EXERCISE DIRECTIONS: All that is wanted is a word-for-word copy of the data from its first line to the line containing "Aviso Legal (80, 1978)", both included.

(Entries taken from a collection)

BEGIN

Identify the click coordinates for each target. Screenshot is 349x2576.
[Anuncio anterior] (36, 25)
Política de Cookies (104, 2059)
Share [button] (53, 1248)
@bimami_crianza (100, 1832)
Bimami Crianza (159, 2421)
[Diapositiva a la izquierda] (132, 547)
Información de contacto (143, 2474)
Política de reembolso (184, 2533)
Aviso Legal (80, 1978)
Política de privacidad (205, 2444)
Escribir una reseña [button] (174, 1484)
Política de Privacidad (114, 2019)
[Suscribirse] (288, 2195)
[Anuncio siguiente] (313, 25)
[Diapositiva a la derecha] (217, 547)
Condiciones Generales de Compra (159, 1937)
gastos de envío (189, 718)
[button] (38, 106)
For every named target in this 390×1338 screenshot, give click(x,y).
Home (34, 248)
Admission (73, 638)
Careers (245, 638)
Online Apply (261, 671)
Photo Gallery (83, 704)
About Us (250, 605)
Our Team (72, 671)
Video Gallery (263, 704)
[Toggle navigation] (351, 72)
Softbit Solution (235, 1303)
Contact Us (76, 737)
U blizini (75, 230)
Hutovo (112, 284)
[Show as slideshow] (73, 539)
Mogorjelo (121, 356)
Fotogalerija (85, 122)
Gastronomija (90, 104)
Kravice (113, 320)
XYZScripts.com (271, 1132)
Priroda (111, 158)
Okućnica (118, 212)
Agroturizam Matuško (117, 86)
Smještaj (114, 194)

END

RESPONSE AREA:
Identify the click coordinates for each target. Screenshot is 349x2576.
[Anuncio anterior] (36, 25)
Política de Cookies (104, 2059)
Share [button] (53, 1248)
@bimami_crianza (100, 1832)
Bimami Crianza (159, 2421)
[Diapositiva a la izquierda] (132, 547)
Información de contacto (143, 2474)
Política de reembolso (184, 2533)
Aviso Legal (80, 1978)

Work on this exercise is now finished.